What you should do >> When you reach the line that contains "Select the Product Name label", begin copying exactly, and continue through the last line of the data; no pictures belong in the copy.

Information given >>
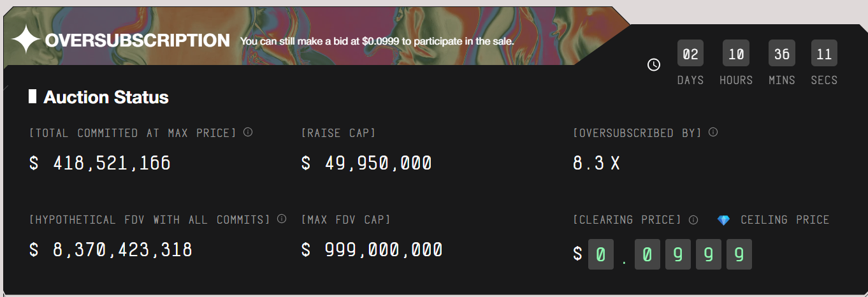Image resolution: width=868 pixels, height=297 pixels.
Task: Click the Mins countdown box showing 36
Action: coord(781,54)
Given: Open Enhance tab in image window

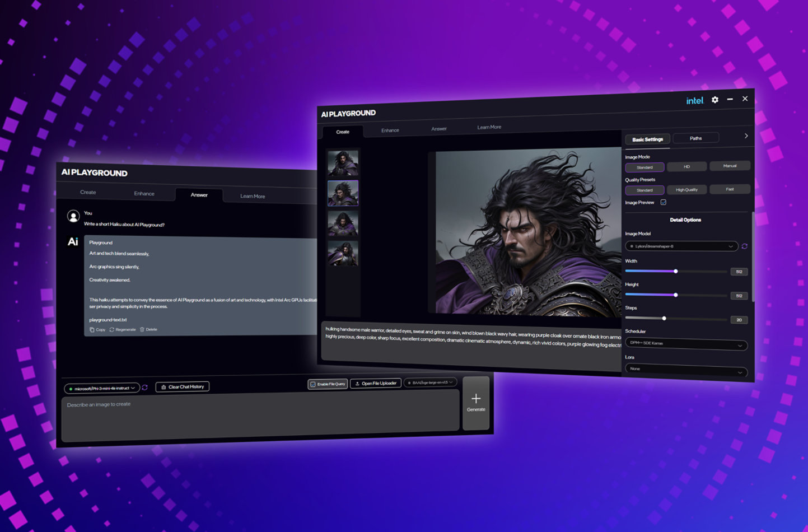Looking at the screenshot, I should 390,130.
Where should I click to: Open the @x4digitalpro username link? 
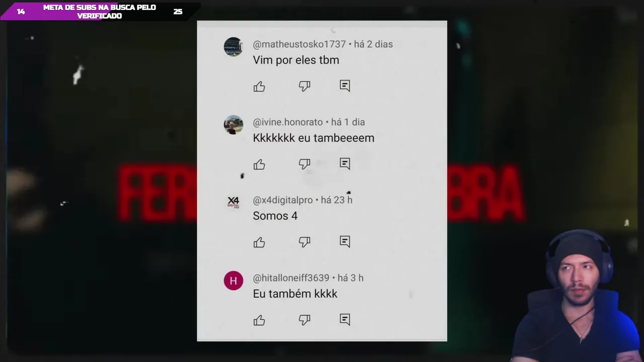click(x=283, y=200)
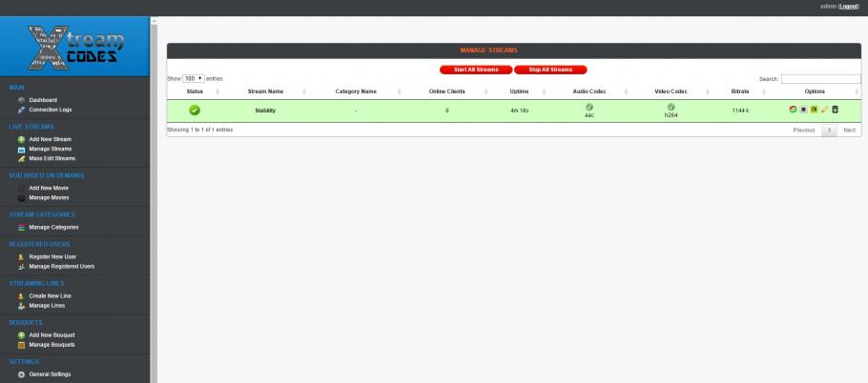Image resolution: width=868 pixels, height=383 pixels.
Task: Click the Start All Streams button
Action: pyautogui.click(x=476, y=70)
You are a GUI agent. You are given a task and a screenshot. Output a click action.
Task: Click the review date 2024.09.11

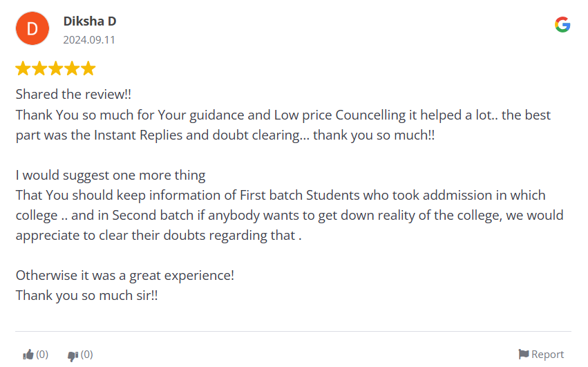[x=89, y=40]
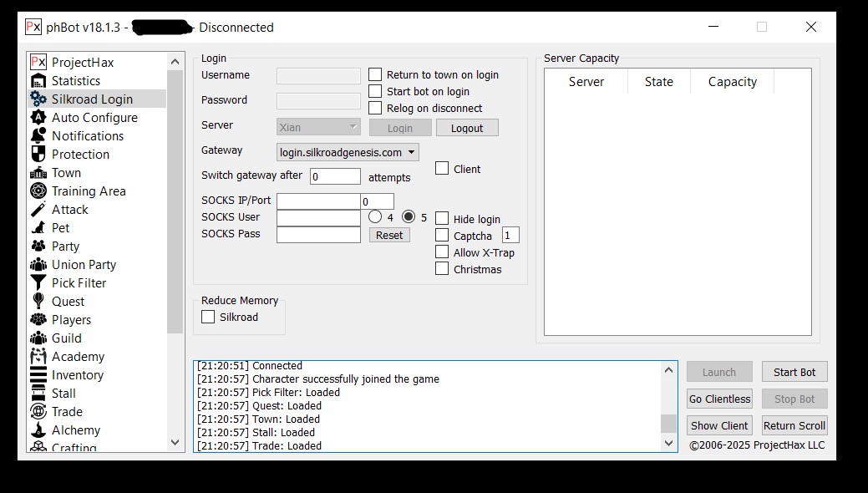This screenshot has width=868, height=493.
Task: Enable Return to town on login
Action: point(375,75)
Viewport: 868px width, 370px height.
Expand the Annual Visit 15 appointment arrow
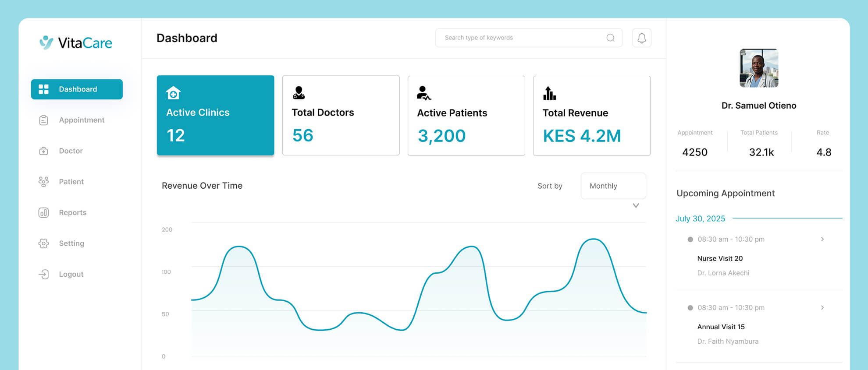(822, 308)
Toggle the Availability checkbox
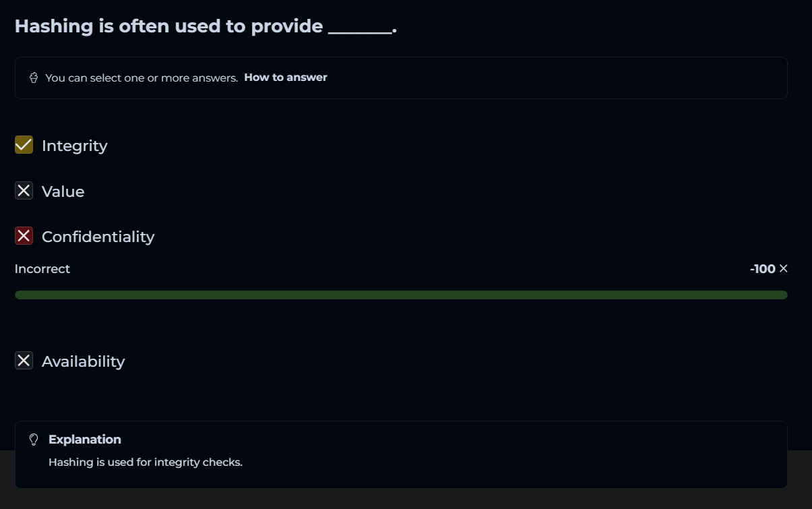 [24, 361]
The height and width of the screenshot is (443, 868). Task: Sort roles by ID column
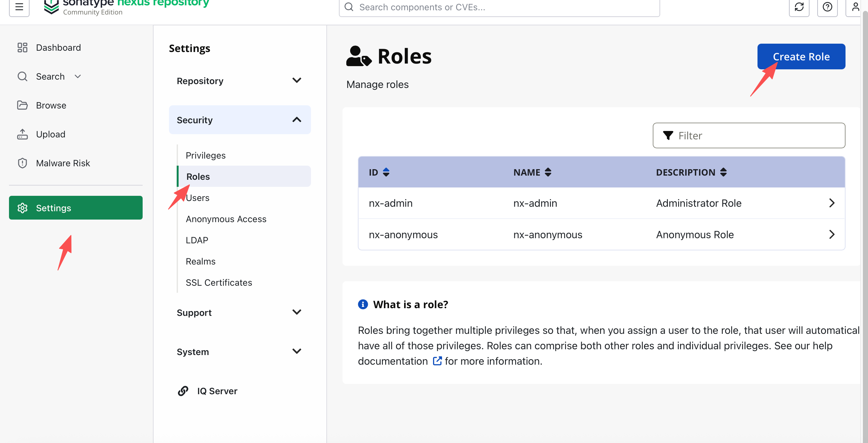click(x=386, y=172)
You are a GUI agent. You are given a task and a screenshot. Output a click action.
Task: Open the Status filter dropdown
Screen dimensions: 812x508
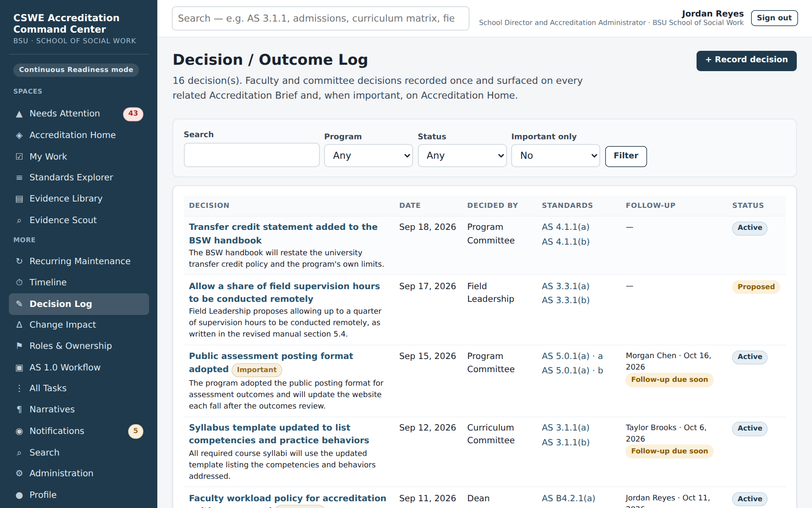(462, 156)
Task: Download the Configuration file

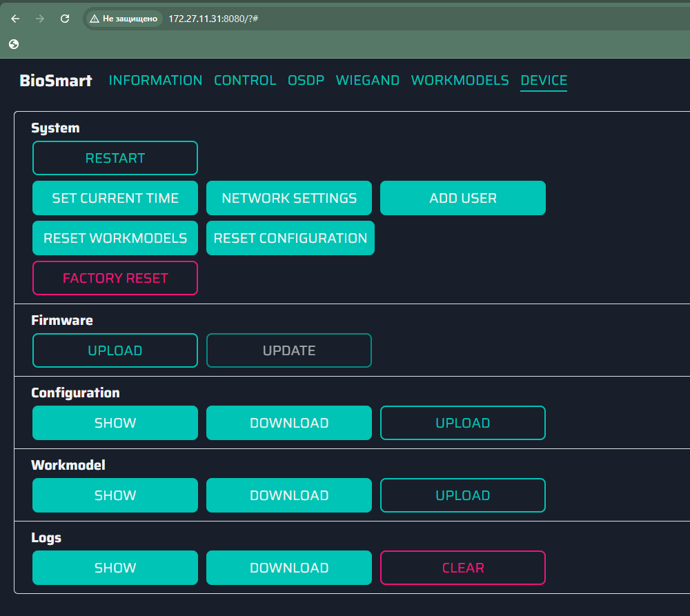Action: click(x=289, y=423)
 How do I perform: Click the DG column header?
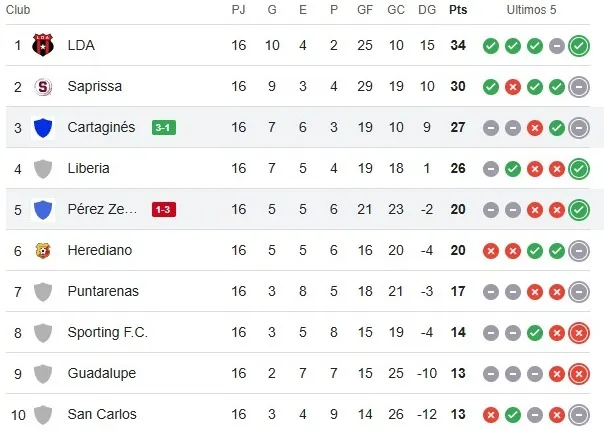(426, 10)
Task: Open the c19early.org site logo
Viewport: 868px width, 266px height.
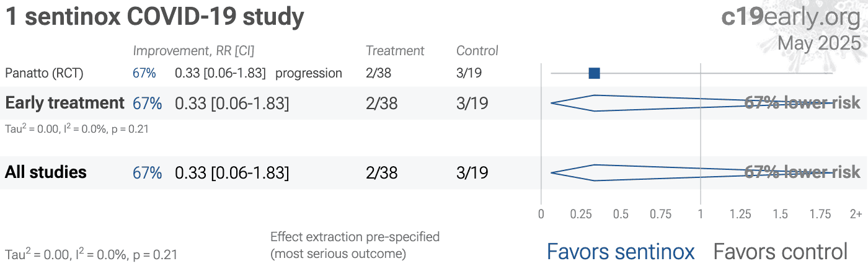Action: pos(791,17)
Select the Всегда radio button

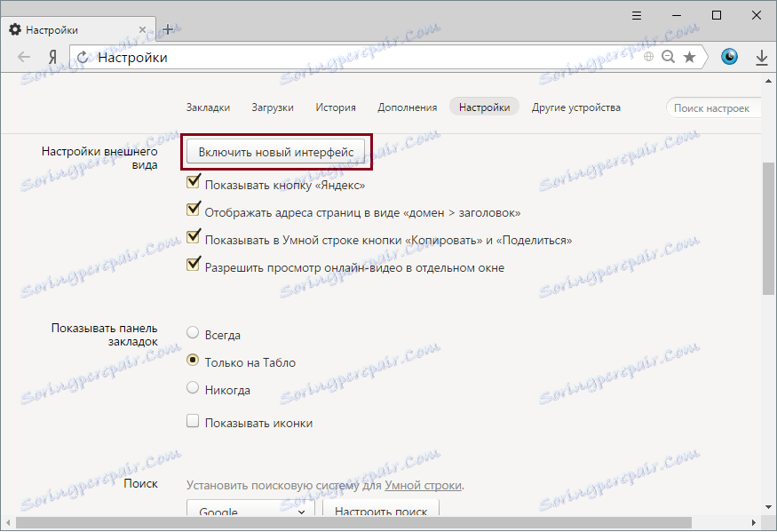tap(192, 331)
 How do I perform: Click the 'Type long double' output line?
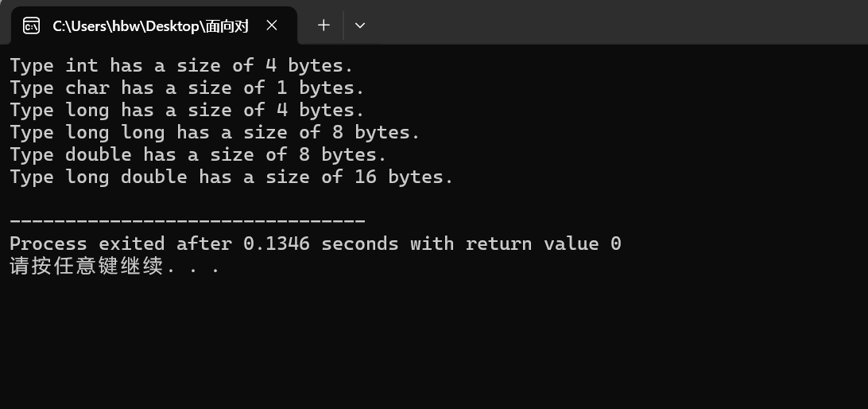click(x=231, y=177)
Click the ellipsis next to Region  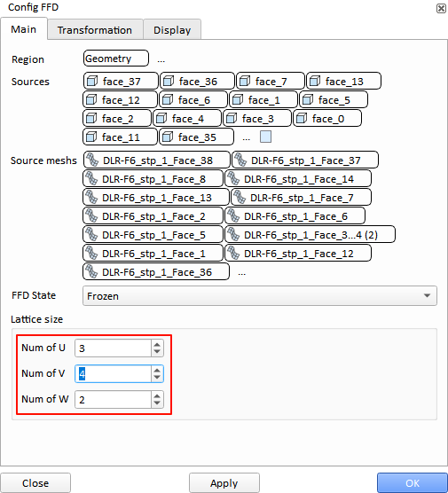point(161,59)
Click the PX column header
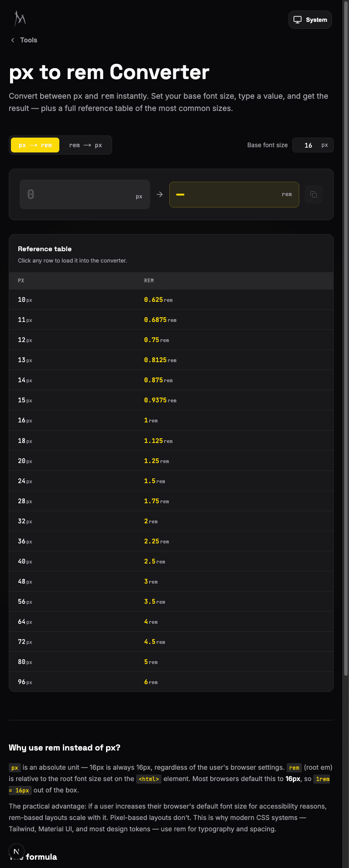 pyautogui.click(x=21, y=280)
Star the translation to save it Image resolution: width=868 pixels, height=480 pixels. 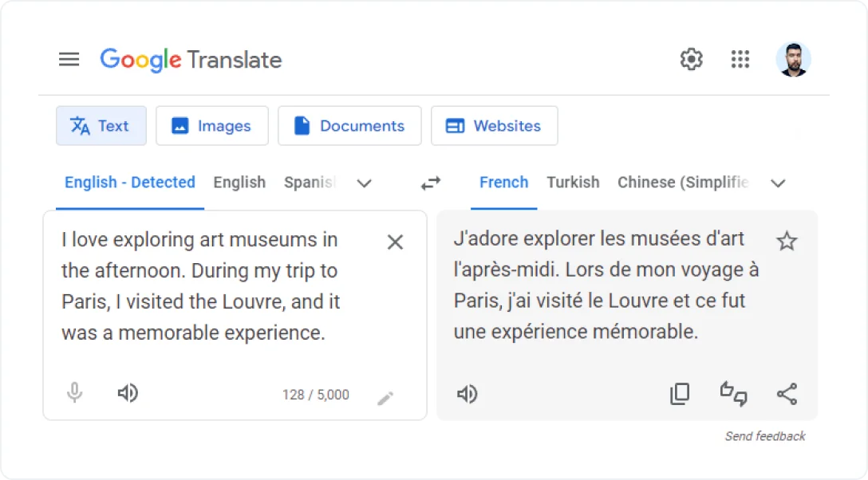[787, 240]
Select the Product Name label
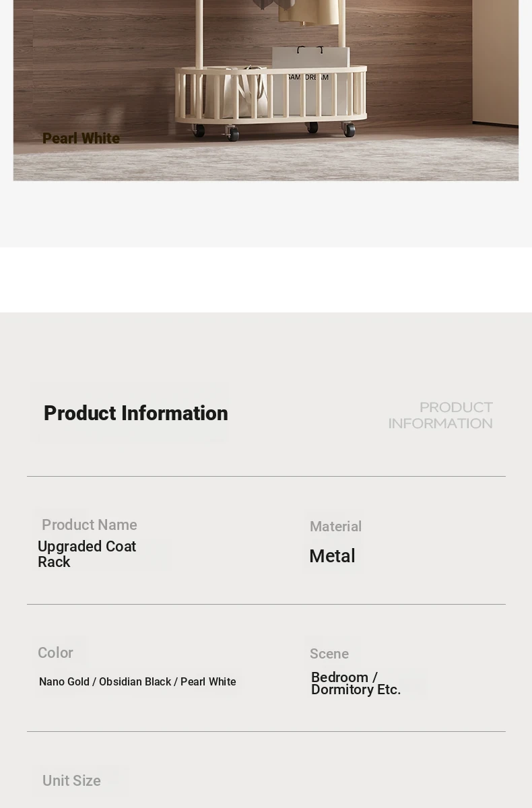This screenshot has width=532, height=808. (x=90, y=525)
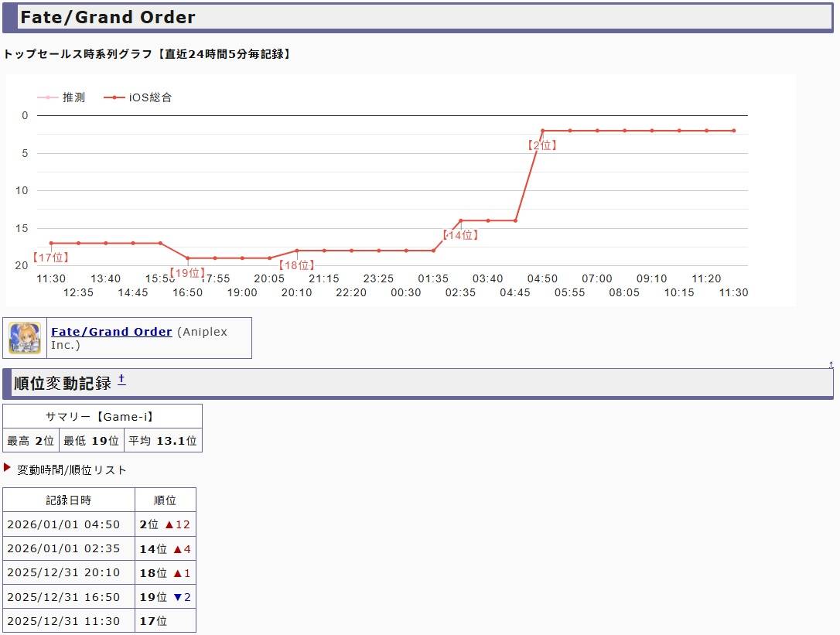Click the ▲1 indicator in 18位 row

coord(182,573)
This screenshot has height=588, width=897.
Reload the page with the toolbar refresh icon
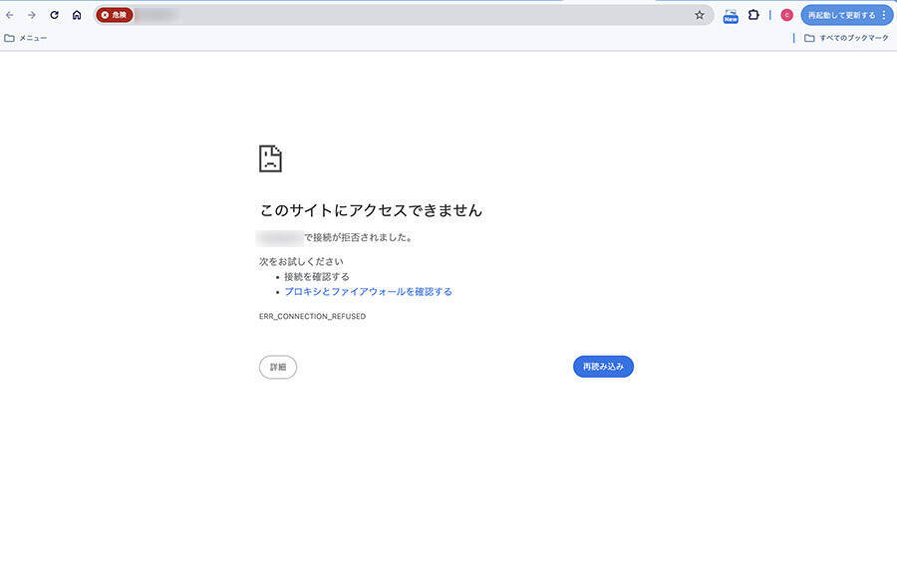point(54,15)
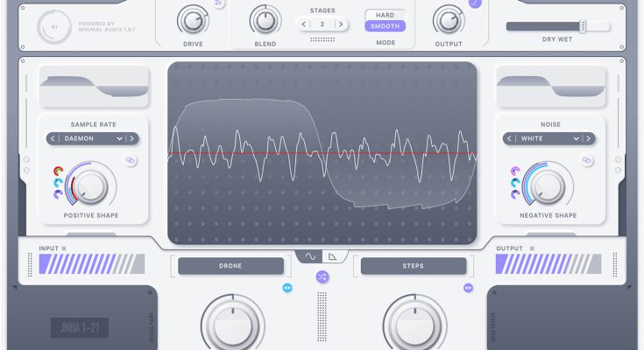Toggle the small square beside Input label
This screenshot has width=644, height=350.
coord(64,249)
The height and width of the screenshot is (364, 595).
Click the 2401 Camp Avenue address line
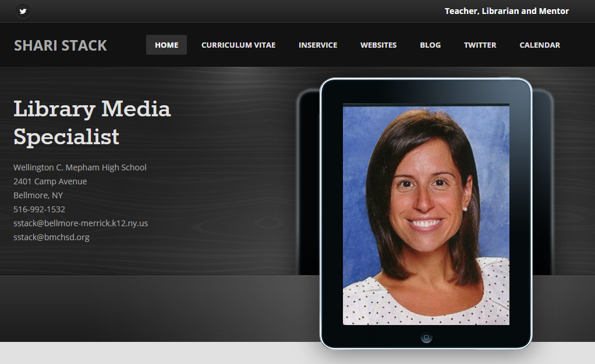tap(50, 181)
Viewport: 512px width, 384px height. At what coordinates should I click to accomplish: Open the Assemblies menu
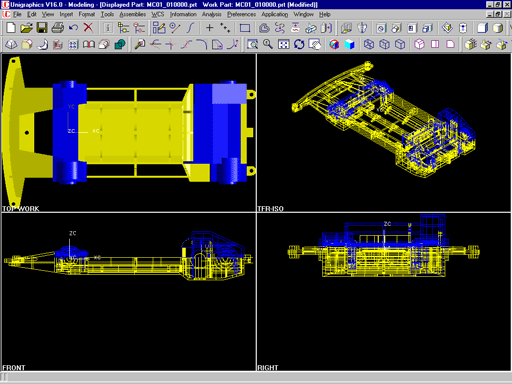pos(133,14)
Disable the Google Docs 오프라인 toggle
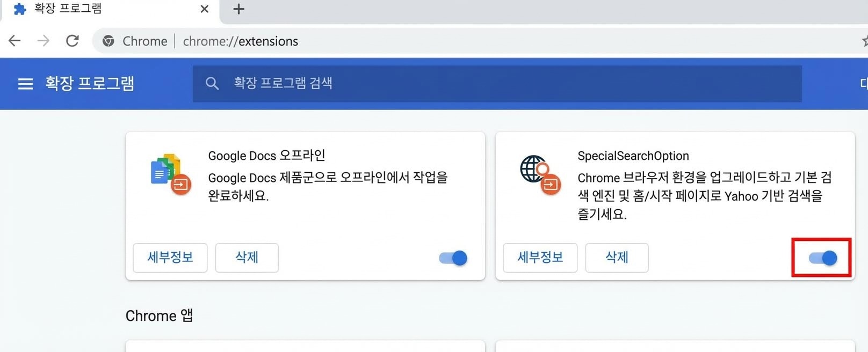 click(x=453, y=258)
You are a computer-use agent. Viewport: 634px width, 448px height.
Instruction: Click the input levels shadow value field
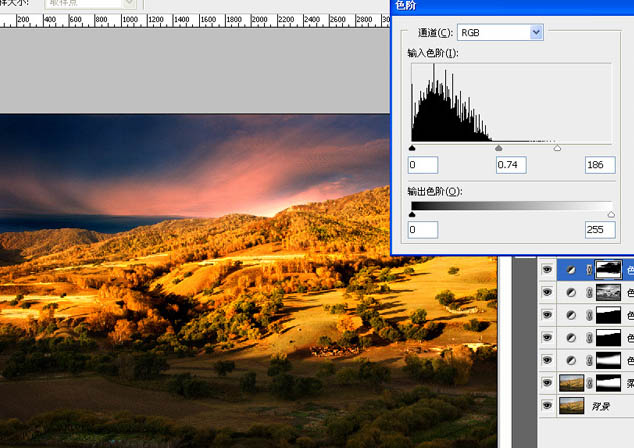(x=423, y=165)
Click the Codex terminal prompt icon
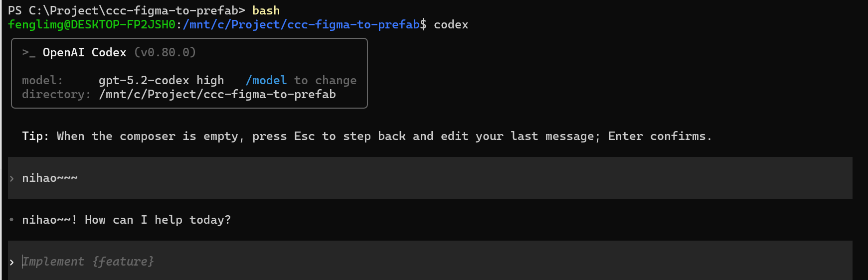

Task response >>
Select the Product Name label
This screenshot has width=532, height=808. (x=90, y=525)
Click the ▲1 indicator in 18位 row

coord(182,573)
This screenshot has height=588, width=897.
Reload the page with the toolbar refresh icon
point(54,15)
Toggle the small square beside Input label
This screenshot has width=644, height=350.
coord(64,249)
The height and width of the screenshot is (364, 595).
Click the 2401 Camp Avenue address line
tap(50, 181)
Viewport: 512px width, 384px height. At what coordinates should I click to accomplish: Open the Assemblies menu
pos(133,14)
Disable the Google Docs 오프라인 toggle
 click(x=453, y=258)
You are a computer-use agent. Viewport: 634px width, 448px height.
Instruction: Click the input levels shadow value field
(x=423, y=165)
Click the Codex terminal prompt icon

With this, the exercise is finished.